As awesome as this game sounds on paper I wish I could recommend it more. The issue is how disconnected the experience is. The Zelda parts of the game feel good. In fact, this could be a Zelda game seeing as the developers seemed to have copied most of the enemy sprites and character handling right from Link to the Past. The issue is when you enter the overworld and have to deal with annoying random battles. You do get money and xp but they aren’t used for anything in the Zelda portions. The levels you gain in RPG mode do not aid the adventure version of you at all and money is only used to buy potions, revives, and armor; all of which only work in random battles. Where this experience is most jarring is the dungeon after the first town. You enter it and are presented in Zelda sprites, complete with an action key to swing your sword, but it is all a ruse: this is the only dungeon with random battles. In fact, your sword has zero purpose in this dungeon. Even the inventory button does something different in each mode. The RPG area brings up a Final Fantasy-like status and inventory screen where as in adventure mode it is how you switch weapons.

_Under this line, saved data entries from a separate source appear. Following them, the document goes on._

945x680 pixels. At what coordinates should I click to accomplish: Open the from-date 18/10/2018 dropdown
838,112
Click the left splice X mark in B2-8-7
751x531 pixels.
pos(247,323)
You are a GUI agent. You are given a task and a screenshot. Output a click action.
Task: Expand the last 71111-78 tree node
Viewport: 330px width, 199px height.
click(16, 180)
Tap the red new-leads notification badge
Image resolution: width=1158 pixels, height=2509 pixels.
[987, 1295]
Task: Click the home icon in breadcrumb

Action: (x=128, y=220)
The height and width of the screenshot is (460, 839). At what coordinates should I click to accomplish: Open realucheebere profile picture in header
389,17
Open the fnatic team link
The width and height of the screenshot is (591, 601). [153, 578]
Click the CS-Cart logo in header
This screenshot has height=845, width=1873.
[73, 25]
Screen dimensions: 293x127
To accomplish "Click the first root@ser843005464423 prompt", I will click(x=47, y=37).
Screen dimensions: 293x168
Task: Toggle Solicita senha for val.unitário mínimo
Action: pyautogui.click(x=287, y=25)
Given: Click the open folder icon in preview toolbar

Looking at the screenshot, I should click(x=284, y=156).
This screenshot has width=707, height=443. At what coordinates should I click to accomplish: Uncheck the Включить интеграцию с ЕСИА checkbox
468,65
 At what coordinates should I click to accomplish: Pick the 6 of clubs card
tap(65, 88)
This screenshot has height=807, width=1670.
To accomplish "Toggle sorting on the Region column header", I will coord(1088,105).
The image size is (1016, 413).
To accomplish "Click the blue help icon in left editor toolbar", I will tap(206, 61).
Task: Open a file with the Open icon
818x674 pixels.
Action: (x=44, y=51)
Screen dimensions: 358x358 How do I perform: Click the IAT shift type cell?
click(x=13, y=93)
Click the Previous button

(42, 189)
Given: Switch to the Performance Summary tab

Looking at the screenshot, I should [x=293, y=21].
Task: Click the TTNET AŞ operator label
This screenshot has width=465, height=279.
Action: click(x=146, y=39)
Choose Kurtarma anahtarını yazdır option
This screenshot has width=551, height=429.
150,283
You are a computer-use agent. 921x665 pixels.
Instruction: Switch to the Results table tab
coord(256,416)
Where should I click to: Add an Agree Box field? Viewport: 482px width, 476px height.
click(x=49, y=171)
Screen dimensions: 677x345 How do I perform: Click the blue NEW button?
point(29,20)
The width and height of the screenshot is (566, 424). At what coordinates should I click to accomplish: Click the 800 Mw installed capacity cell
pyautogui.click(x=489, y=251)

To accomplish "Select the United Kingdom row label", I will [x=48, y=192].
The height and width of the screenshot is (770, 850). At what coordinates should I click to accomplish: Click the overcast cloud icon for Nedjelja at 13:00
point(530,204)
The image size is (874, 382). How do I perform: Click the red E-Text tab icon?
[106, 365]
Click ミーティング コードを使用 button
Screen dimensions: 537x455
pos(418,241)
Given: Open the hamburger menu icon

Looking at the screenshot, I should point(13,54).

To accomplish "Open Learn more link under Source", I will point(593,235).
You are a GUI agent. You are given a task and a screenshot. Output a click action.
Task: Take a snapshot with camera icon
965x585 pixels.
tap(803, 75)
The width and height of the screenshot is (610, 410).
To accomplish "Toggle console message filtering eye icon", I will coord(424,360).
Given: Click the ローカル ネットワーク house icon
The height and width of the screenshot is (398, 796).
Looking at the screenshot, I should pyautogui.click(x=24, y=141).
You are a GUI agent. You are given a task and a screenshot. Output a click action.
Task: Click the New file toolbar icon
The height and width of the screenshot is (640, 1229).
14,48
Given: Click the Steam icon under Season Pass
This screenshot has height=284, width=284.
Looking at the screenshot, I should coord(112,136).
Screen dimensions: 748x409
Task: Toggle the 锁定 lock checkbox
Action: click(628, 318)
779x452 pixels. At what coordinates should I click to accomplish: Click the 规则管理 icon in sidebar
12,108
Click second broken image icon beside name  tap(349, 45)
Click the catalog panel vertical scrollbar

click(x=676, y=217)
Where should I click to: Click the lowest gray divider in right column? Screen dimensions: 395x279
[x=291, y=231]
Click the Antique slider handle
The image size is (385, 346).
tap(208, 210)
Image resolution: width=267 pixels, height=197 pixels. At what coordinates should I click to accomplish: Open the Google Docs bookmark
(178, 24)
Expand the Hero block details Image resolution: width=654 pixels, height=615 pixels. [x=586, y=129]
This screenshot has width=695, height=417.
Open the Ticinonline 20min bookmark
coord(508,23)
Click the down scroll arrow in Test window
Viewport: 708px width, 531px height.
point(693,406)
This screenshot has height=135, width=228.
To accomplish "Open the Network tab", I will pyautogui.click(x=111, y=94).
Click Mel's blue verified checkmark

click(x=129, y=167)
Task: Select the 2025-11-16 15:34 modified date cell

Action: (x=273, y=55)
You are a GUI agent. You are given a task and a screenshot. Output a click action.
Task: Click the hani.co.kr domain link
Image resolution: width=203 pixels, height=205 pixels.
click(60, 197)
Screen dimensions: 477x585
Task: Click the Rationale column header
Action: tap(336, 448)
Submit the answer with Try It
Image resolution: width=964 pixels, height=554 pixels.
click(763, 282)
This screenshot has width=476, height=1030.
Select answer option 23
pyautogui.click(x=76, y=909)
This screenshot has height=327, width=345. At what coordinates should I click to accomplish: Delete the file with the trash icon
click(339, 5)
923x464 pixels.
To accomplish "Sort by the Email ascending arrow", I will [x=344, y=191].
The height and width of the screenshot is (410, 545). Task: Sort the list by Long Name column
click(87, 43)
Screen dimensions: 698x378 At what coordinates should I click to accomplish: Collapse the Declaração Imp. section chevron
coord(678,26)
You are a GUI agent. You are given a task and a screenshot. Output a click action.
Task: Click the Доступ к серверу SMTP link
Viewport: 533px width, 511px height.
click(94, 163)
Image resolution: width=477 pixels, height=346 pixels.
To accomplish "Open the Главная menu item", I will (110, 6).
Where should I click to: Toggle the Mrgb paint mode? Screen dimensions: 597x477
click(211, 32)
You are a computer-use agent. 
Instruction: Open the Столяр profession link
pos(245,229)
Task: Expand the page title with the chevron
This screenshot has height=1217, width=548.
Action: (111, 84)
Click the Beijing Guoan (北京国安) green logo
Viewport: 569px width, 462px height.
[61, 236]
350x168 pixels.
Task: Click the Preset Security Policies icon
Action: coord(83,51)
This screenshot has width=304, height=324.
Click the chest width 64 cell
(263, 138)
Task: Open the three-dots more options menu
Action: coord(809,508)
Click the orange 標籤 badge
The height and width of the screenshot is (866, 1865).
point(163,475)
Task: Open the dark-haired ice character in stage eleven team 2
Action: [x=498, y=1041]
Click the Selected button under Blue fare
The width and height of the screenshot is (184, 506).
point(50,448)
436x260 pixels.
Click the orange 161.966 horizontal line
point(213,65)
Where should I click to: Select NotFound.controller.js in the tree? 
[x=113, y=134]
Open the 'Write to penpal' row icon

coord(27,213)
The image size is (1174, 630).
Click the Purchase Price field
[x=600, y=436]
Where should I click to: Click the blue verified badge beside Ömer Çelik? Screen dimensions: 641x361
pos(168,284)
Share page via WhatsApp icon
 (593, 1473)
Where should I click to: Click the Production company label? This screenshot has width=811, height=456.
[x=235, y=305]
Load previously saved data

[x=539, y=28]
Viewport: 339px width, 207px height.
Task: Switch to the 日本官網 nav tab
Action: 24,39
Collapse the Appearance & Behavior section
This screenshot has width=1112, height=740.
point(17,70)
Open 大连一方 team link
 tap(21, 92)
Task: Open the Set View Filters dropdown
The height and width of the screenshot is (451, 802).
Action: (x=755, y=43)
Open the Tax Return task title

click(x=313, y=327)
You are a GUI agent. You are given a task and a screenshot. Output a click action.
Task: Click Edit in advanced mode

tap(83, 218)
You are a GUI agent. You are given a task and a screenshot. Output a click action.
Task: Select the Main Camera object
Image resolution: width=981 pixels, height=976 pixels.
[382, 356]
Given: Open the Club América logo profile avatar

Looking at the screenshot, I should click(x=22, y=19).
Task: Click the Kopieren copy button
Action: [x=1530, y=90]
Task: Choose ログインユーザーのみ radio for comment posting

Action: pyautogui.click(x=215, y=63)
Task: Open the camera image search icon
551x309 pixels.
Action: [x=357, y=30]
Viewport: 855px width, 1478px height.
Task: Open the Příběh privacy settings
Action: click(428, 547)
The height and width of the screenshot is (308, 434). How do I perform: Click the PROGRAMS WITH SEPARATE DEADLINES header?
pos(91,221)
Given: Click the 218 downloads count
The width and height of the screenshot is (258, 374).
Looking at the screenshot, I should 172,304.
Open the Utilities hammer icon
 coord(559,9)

For some reason there is even a Diablo-esque dungeon with tons of enemies on screen, tons of loot to collect, and a health orb replacing the standard hearts system. Hitting the inventory button here brings up a traditional MMORPG equipment screen with a silhouette of your character and open slots to equip items. There are at least 25 slots. Any dropped item will automatically be equipped and none of them have any effect on gameplay. Their only purpose is for comedy but you’ll need to read the name and description, which requires you pause your game, every time you pick one up.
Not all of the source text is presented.